Gestational diabetes is a complication that affects between 1–14% of pregnant women. It occurs when a pregnant woman is unable to produce enough of a hormone called insulin and, if untreated, can lead to dangerously high blood sugar. While most women recover after childbirth, more than a third will develop type 2 diabetes within 10 years, but scientists do not yet understand why. “It is critical to uncover the underlying metabolic changes that cause women to develop type 2 diabetes so that we can identify and start preventing more of these cases,” says lead author Mi Lai, Postdoctoral Research Fellow at the University of Toronto, Canada.

To do this, Lai and her colleagues analysed more than 1,000 different lipids found in fasting blood plasma samples collected from 350 women with gestational diabetes between six to nine weeks after their delivery. Of these women, 171 went on to develop type 2 diabetes within the next eight years and 179 did not.
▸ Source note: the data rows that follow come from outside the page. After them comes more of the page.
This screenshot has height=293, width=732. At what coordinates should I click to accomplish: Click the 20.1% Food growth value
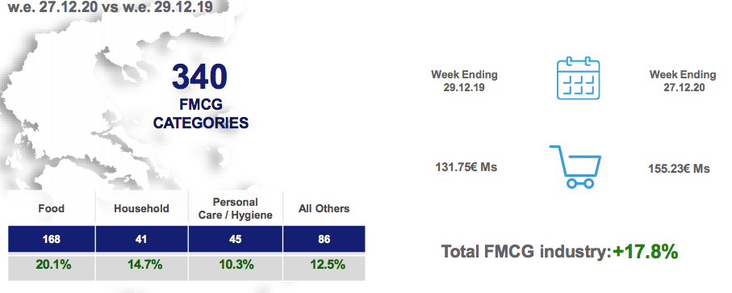pyautogui.click(x=53, y=265)
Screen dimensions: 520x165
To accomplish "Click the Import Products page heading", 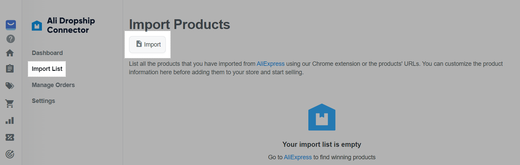I will [x=180, y=25].
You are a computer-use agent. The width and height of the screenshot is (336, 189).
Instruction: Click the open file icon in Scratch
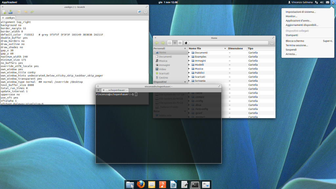11,12
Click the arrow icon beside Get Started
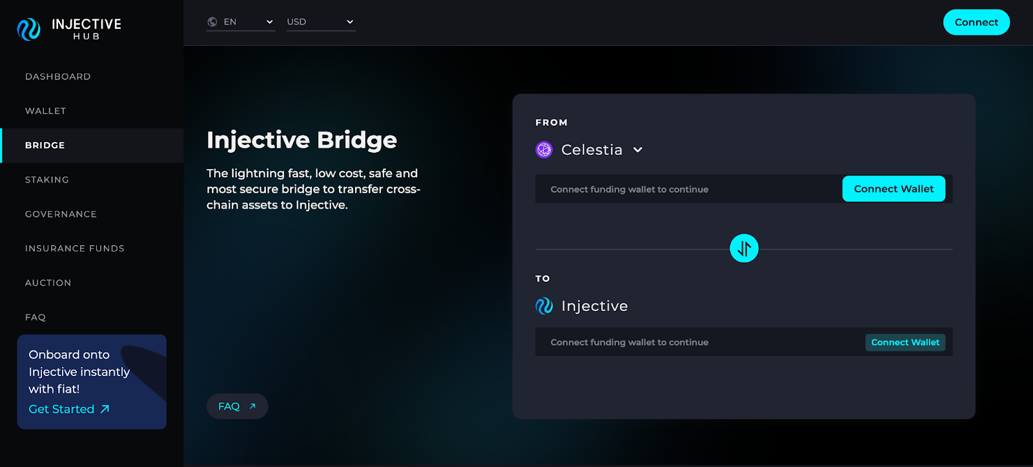This screenshot has height=467, width=1033. (105, 409)
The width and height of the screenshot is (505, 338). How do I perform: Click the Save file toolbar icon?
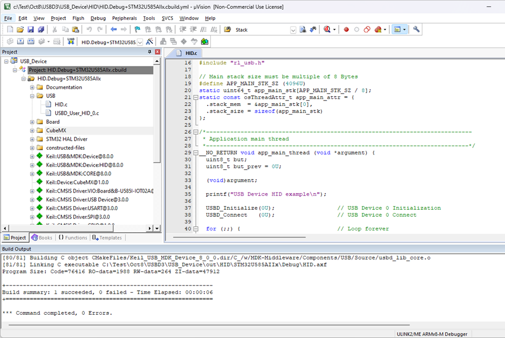point(30,30)
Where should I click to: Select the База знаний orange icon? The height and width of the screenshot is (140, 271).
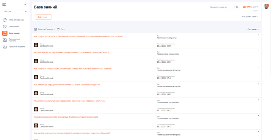[5, 33]
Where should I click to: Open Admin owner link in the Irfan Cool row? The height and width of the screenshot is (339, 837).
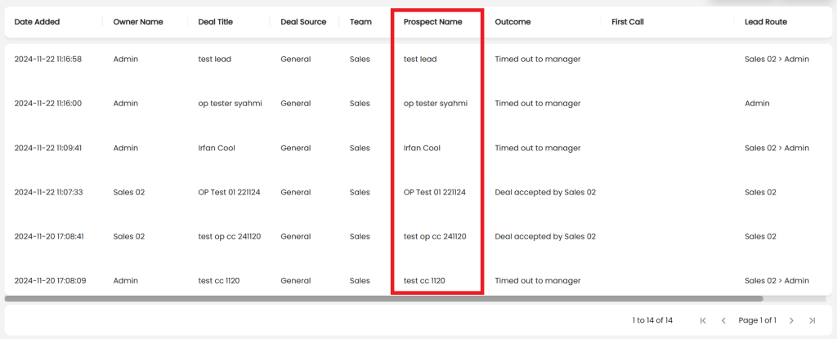coord(126,148)
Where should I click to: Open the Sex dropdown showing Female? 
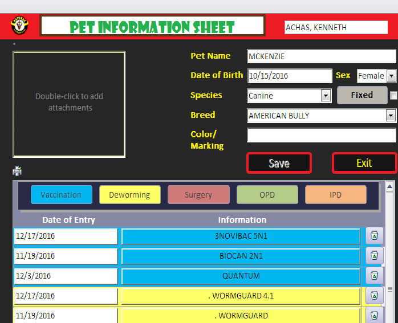pos(391,76)
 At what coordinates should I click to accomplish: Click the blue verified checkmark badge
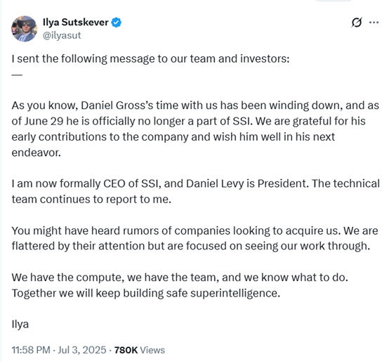coord(116,22)
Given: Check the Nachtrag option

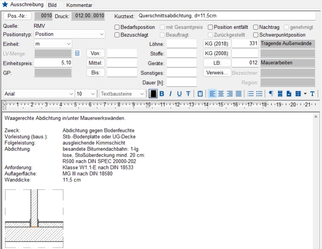Looking at the screenshot, I should pos(256,27).
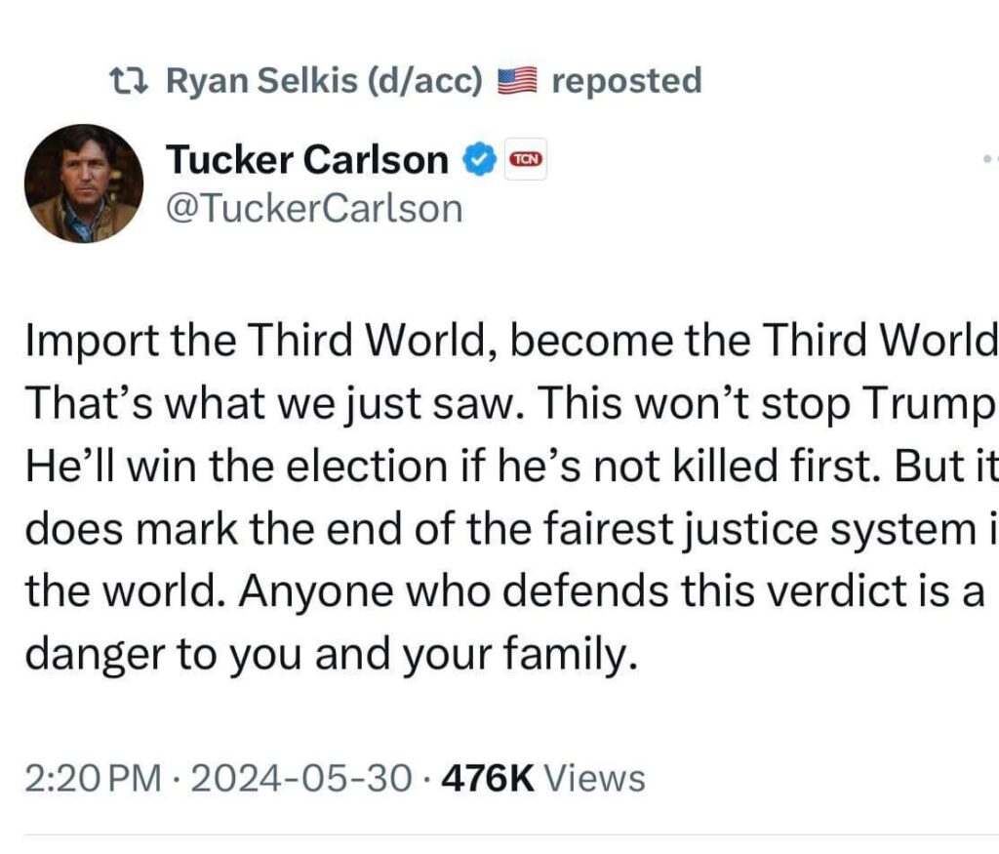Open Tucker Carlson's profile photo

pos(84,183)
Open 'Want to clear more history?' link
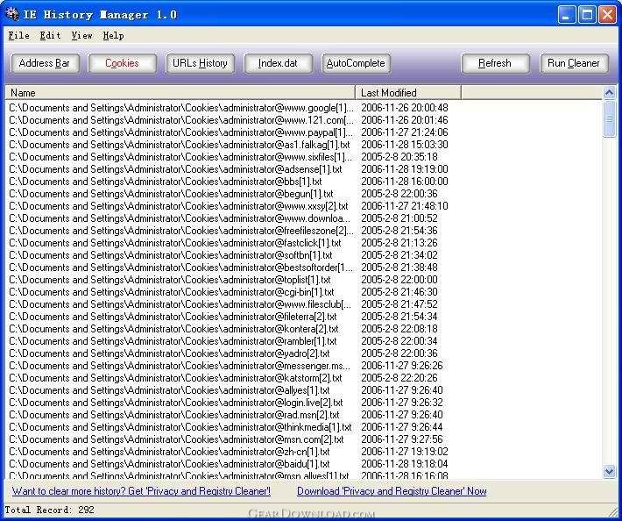 tap(141, 491)
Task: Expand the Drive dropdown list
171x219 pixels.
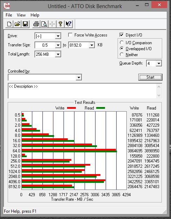Action: coord(58,36)
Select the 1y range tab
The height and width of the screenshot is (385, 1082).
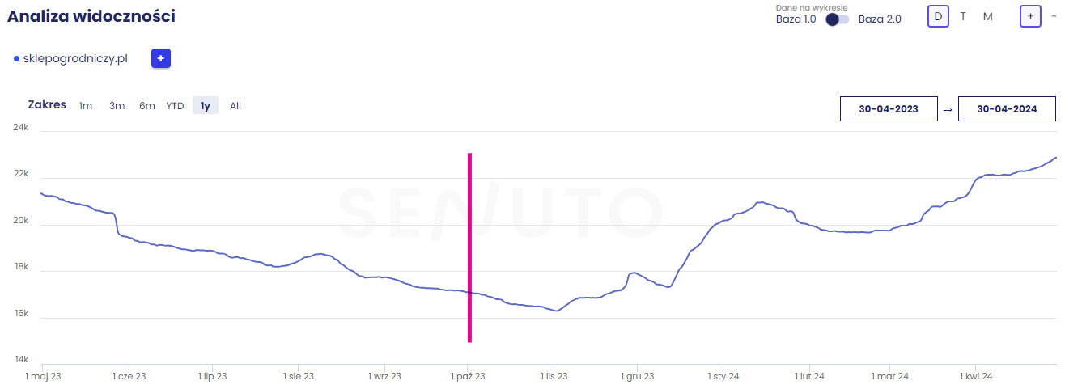[x=206, y=106]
The analysis identified 311 lipids associated with a higher risk of developing diabetes and 70 associated with a lower risk.

The team found that dyslipidemia after childbirth, where an abnormal amount of lipids occur in the blood, is enabled by an increase in the metabolism of glycerolipid – which activates lipid storage in the body – and the suppression of two other types of lipid called phospholipids and sphingolipids.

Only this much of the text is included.